In Sicilia l’indagine delle Fiamme gialle e dei giudici contabili ha portato ad un piccolo terremoto. Lo scorso anno ha lasciato improvvisamente la sua cattedra all’Università di Palermo uno dei docenti più potenti, Nino Bevilacqua: ingegnere, cresciuto professionalmente in maniera esponenziale duranti gli anni d’oro dei governi del centrodestra berlusconiano, grande amico di Gianfranco Micciché, è stato citato la scorsa settimana dalla Corte dei conti per una cifra intorno ai 400 mila euro. “Hanno scoperto l’acqua calda”, hanno commentato in molti dentro l’ateneo. Anche perché Bevilacqua stesso non ha mai fatto mistero dei lavori con sue aziende di progettazione che gestiscono cantieri in mezzo mondo. Secondo i magistrati contabili Bevilacqua nella qualità di professore ordinario della Facoltà di Ingegneria «con più atti e con artifizi e raggiri» non ha mai comunicato il proprio ruolo di amministratore e rappresentante legale delle società Italconsul spa, terrazze dell’Etna trading, Autostrade e strade engineering, inducendo in errore l’Università di Palermo in ordine all’esistenza dei vincoli di incompatibilità”.
In alcuni casi avrebbe avuto il via libera dell’allora rettore Roberto Lagalla, altro nome che conta in Sicilia (oggi è assessore regionale all’Istruzione nel governo di Nello Musumeci): per questo Lagalla è stato citato in solido.
Pure nell’altro importante ateneo siciliano, quello di Catania, Università già scossa da una mega indagine sui concorsi pilotati che ha visto finire sotto inchiesta sessanta docenti e due ex rettori, le verifiche della Finanza sui doppi incarichi hanno colpito nel segno. E hanno già portato a condanne alle falde dell’Etna, come quella del professore Antonino Risitano, oggi in pensione: docente di Ingegneria dell’Università di Catania. In primo grado è stato condannato a restituire all’ateneo 263 mila euro per aver svolto consulenze in procedimenti giudiziari a favore di Eni e Erg ed essere stato componente di commissione in gare di appalto per l’ospedale Vittorio Emanuele di Catania. Senza aver comunicato nulla alla stessa Università.
Giudizio in corso invece per il collega Rosario Lanzafame, per un importo contestato pari a 72 mila euro. In alcuni casi i docenti, ricevuto l’atto di citazione, hanno provveduto a versare le somme contestate: lo hanno fatto i professori Giuliano Cammarata (per 28 mila euro) e il collega Giuseppe Mancini (per 6 mila euro), entrambi dell’ateneo etneo.
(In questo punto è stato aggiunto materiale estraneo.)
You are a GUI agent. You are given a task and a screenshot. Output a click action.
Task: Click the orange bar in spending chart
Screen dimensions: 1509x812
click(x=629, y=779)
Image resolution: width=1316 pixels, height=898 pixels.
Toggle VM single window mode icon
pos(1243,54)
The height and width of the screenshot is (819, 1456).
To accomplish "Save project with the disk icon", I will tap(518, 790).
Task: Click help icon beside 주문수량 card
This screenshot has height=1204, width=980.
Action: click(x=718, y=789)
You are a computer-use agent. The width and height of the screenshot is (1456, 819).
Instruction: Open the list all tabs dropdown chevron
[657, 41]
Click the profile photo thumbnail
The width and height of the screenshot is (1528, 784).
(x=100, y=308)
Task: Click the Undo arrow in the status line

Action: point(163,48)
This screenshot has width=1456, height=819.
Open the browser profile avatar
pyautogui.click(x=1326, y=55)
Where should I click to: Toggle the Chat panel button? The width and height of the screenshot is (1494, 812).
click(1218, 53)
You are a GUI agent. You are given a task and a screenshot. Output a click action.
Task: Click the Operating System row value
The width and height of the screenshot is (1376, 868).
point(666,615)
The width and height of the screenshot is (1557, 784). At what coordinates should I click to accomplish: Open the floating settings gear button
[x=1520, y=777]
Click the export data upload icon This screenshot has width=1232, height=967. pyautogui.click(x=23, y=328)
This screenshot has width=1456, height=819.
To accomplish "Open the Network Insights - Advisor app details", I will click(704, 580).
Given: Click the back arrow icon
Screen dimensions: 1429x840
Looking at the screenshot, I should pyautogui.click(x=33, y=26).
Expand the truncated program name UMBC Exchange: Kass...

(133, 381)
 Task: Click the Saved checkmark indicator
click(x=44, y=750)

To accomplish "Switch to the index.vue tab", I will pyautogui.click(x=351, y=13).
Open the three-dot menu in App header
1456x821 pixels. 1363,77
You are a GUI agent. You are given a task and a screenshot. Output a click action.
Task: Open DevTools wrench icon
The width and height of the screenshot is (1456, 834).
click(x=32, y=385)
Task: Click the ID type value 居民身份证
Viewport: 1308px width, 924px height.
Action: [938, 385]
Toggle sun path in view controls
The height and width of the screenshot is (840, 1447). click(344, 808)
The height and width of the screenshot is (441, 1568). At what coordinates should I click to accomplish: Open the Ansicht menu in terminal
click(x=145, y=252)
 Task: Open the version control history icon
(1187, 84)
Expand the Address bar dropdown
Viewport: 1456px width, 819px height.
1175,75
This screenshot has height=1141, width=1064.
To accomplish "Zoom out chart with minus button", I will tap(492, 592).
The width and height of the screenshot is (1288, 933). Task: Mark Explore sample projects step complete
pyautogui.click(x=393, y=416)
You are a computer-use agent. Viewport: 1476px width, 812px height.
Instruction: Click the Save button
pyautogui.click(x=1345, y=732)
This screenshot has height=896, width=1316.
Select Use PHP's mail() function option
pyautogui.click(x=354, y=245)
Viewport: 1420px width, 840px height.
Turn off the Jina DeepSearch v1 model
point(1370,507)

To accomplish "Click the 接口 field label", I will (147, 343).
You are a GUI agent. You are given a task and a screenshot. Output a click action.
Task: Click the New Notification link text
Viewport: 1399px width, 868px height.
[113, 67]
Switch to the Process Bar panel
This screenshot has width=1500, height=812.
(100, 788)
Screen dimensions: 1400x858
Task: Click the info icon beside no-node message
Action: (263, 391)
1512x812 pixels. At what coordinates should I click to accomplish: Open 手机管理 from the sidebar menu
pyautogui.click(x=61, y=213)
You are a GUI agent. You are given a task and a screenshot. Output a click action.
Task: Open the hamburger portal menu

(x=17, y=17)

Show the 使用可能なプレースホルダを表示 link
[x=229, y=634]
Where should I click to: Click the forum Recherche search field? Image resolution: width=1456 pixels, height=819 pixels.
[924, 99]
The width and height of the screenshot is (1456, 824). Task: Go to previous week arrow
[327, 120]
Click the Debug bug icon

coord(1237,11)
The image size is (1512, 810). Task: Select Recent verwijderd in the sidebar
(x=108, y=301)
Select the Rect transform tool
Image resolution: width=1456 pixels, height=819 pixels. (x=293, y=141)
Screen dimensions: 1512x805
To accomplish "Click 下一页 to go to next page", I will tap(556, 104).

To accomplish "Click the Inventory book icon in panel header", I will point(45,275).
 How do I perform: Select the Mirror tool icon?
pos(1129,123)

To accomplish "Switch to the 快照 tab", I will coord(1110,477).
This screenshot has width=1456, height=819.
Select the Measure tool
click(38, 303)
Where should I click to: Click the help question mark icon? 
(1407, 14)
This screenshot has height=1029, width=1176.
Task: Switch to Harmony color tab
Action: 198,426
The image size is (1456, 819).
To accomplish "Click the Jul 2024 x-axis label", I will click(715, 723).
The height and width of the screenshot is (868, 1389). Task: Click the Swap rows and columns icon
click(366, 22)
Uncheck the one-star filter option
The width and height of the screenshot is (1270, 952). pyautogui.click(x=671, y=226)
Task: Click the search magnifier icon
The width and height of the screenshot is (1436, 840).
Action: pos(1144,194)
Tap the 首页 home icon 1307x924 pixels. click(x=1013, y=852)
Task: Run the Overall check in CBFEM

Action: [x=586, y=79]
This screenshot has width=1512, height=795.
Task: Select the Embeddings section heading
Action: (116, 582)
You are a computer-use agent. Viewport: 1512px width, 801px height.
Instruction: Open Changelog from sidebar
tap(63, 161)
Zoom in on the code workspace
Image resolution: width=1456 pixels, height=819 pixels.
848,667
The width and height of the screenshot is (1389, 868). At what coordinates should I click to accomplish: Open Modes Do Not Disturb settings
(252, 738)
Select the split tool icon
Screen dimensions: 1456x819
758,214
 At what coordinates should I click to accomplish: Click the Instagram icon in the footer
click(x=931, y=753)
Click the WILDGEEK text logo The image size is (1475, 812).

Attenzione, perché non sempre la procura della Corte dei conti ha avuto ragione. Da Bologna a Catania sono diversi i procedimenti nei quali in giudizio il docente ha dimostrato invece la regolarità delle sue consulenze. Non si può fare di un erba un fascio, dunque. Ma che negli atenei ci sia stato un certo malcostume, con più di un occhio chiuso da chi doveva vigilare, questo è fuori di dubbio. E il numero dei docenti con il doppio lavoro sotto indagine potrebbe ancora salire.